The 2022 Archive-It Virtual Partner Meeting was held on November 2, 2022 [agenda]
Archiving and Data Services Update, Jefferson Bailey and Thomas Padilla, Internet Archive
Archives Unleashed Cohort Program, Samantha Fritz, Archives Unleashed
Using Web Archives to Assess Municipal Responses to the COVID 19 Pandemic, Cal Murgu, Brock University
State Elections Web Archive, Miranda Siler, Ivy Plus Library Confederation, and Ryan Denniston, Duke University Libraries
Web Archiving Workflows with GitLab, Robert Manley, Washington University in St. Louis
Partners Valerie Collins (University of Minnesota), Dan Johnson (University of Iowa), and Dan Noonan (The Ohio State University) discuss web archiving workflows at their institutions with Web Archivist, Karl-Rainer Blumenthal.
Resources Shared during the Archive-It Virtual Partner Meeting 2022 [PDF]
Notes from the Jamboards available in Breakout Session Rooms during the final hour of the event are summarized here, if available:
Features that would help enhance access included:
- Ways to see changes in a URL over time
- Dashboards to organize collections in different ways
- Auto-citation within public seeds
- Ability to see who else is collecting the URL and share notes
Currently, users can access collections with finding aids at some institutions.
Approaches to QA varied, some worked on teams, others worked alone. In general, the time-consuming aspect came up, especially on special projects for stakeholders. Knowing when enough is enough on frequent crawls can be challenging.
Most institutions used spreadsheets to help coordinate their QA workflows. Some additional tools mentioned included GitLab's Project Management feature, Filemaker Pro, Conifer, and Access Databases.
Advice to New Users conducting QA included:
- Be patient, don't get frustrated
- It gets easier as you spot common issues
- Use the crawl report to scope seeds (especially Regular Expressions for crawler traps found in Hosts Reports)

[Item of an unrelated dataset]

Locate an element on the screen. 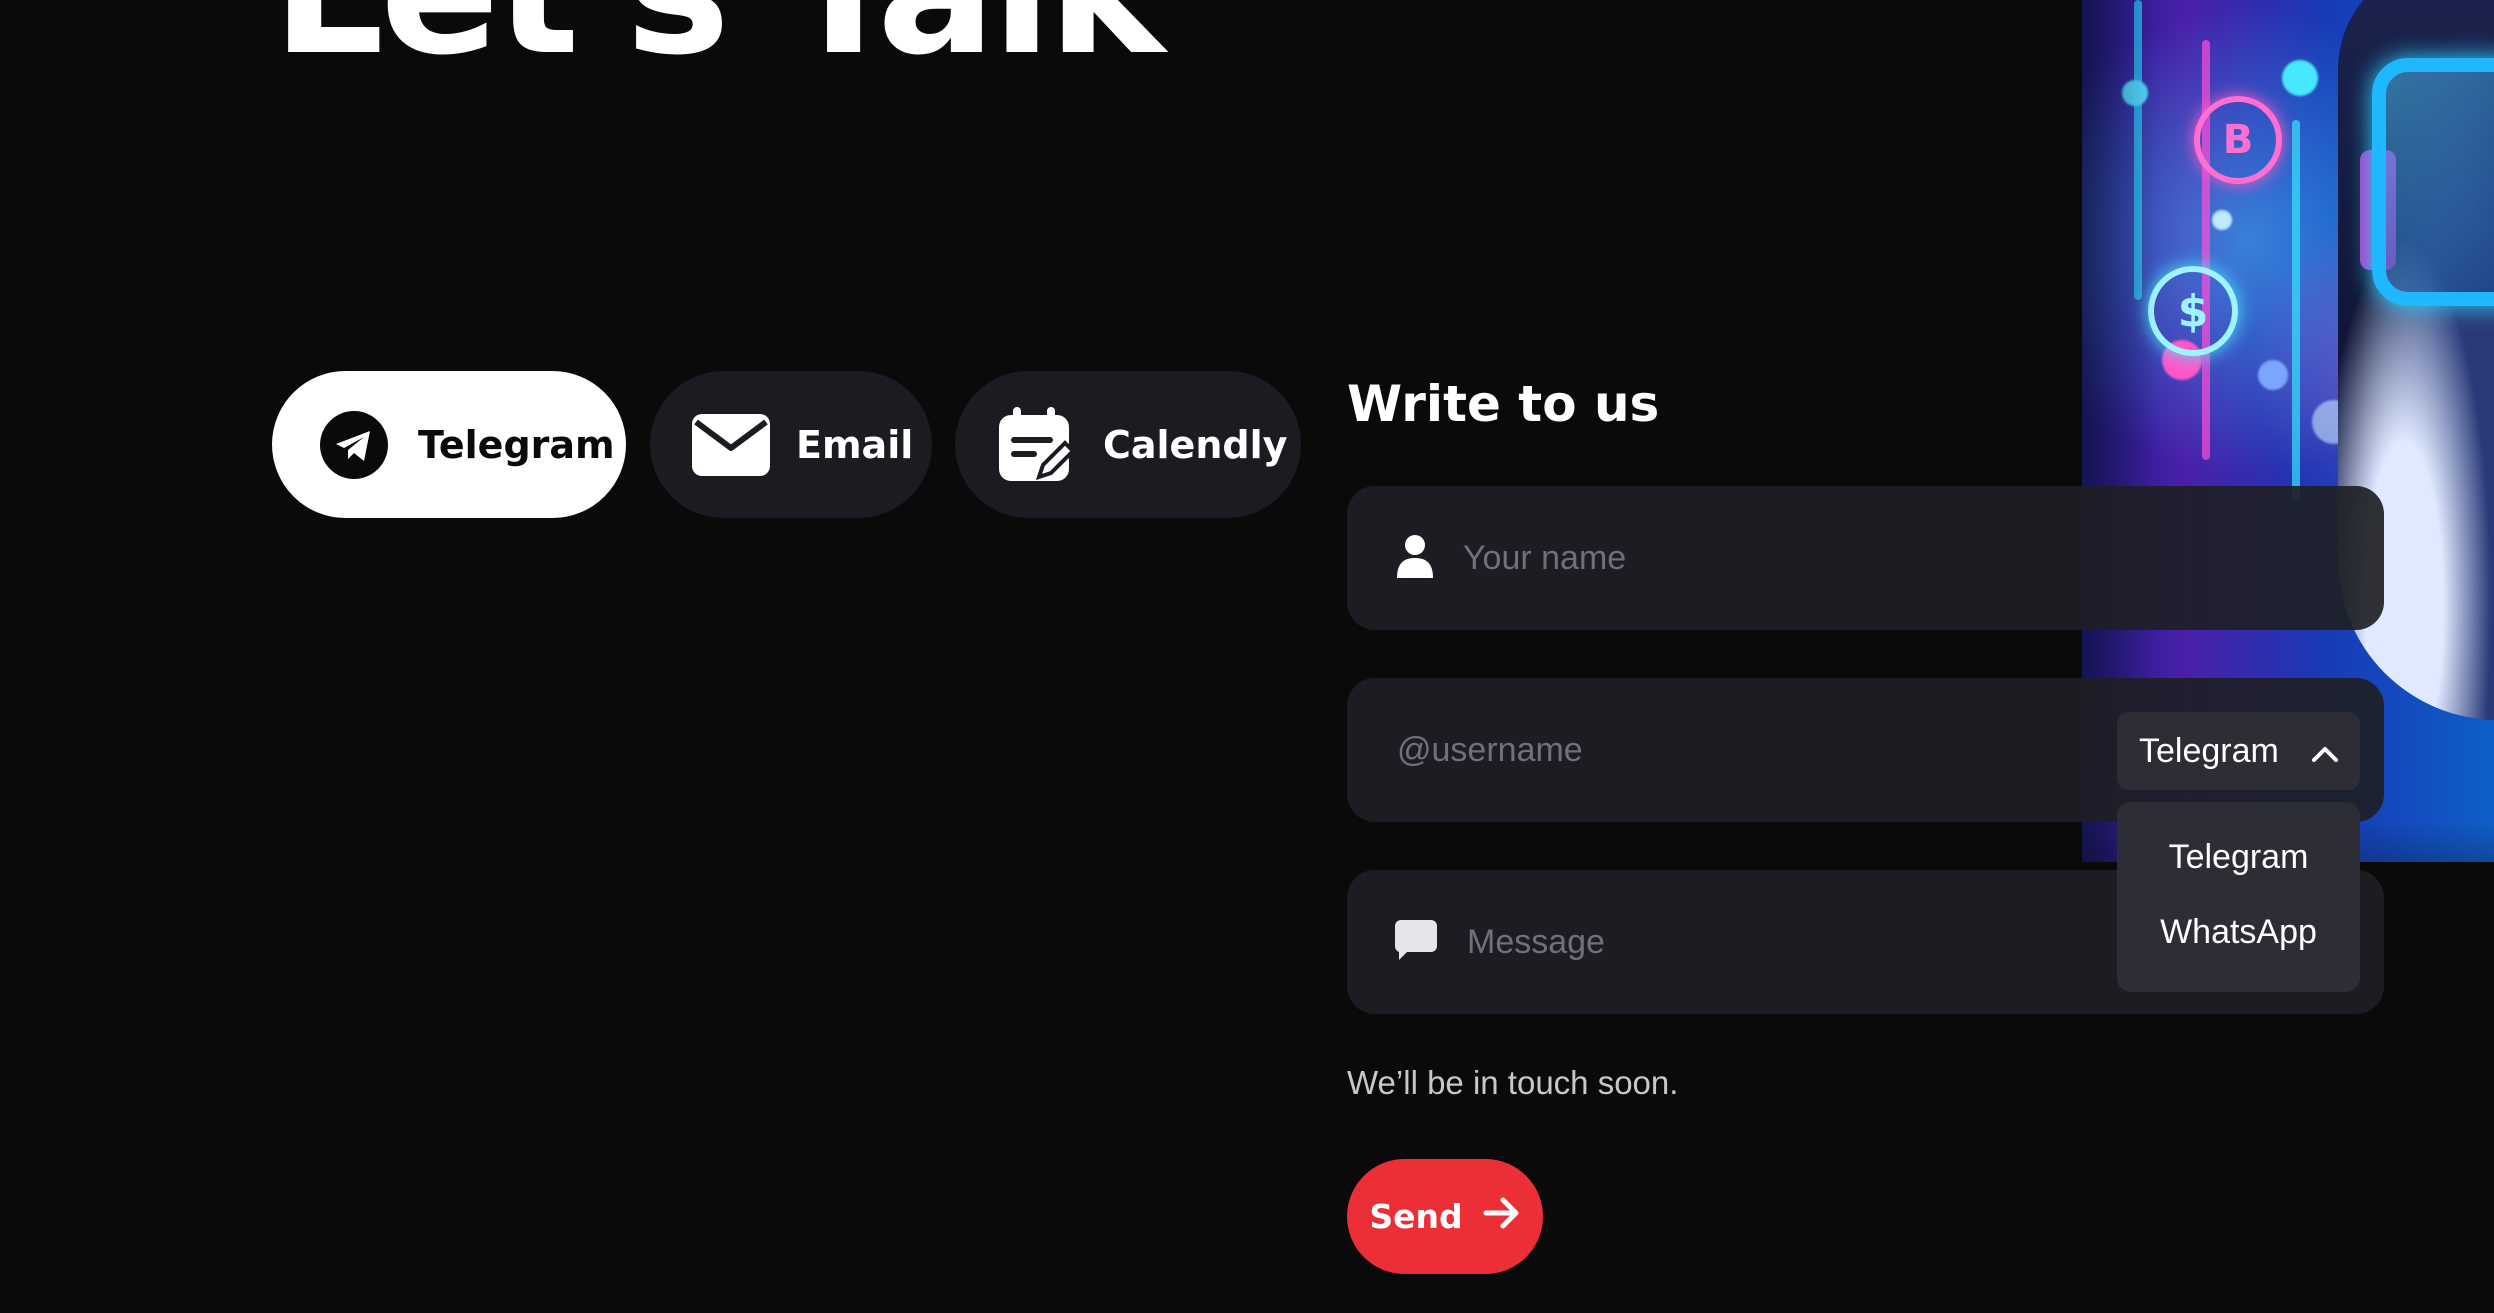  form-note: We’ll be in touch soon. is located at coordinates (1513, 1082).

- Use data limits on crawls to control data budgets
- Use the Help Center and Video Tutorials
- Submit Support Tickets and use Live Chat Support
Attendees wanted to collect content on these platforms because that content wasn't present anywhere else on the web, especially content from younger people or smaller organizations only on Facebook or Instagram.
They were also interested in how other institutions were approaching copyright issues on these platforms and finding workarounds for blocks currently on some of these platforms (Grahmir mentioned for Instagram).
Attendees mentioned currently using Lib Nova and Preservica (as a pilot, but concerned about sustainability). Blockers to their current digital preservation work included immediate management and their budget (with respect to the business models of other vendors).